▶ TASK BRIEF
Would you transcribe the line containing "The image size is (349, 349)." and every line after it, through the end of the records below, exactly and with nothing else?

(Dataset records)
◆ ◆ ◆ ◆ ◆
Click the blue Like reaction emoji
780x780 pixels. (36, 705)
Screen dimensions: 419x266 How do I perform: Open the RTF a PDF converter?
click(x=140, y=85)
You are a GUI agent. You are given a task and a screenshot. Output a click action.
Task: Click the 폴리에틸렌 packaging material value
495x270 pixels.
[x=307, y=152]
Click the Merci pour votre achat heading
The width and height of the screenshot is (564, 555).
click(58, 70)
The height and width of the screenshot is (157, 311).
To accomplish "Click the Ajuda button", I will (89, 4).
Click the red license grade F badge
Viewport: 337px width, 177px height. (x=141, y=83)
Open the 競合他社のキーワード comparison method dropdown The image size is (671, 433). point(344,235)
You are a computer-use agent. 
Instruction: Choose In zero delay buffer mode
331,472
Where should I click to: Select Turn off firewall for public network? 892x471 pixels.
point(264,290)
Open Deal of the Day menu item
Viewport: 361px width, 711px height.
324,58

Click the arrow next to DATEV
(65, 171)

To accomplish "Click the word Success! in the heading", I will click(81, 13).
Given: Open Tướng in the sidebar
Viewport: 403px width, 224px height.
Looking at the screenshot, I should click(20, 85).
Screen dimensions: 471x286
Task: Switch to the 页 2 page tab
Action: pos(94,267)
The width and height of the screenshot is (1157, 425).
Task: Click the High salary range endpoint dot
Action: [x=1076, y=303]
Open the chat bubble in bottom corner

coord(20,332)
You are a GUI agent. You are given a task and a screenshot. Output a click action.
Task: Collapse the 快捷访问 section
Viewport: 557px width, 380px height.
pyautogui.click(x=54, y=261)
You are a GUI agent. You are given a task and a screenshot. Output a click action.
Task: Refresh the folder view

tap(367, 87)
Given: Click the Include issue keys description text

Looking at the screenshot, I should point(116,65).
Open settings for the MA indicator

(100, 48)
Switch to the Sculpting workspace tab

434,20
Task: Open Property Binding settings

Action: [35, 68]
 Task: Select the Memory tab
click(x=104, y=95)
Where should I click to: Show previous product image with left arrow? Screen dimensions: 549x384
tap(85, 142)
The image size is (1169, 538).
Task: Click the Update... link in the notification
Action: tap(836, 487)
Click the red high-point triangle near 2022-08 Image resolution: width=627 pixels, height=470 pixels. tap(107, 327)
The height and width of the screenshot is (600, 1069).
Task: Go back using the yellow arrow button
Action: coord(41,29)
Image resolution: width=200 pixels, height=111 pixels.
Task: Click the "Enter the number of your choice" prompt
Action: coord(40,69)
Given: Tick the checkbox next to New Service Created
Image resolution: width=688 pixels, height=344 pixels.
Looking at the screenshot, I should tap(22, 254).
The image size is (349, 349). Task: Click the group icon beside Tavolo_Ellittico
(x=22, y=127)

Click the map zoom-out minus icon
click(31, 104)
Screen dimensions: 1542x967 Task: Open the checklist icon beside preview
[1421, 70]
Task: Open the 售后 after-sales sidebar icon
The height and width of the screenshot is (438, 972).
◆ ◆ ◆ ◆ ◆
▶ TASK RESULT
The image size is (349, 349). Task: Click the group icon beside Tavolo_Ellittico
(x=22, y=127)

Click the map zoom-out minus icon
click(31, 104)
Screen dimensions: 1542x967 Task: Open the checklist icon beside preview
[1421, 70]
Task: Open the 售后 after-sales sidebar icon
The height and width of the screenshot is (438, 972).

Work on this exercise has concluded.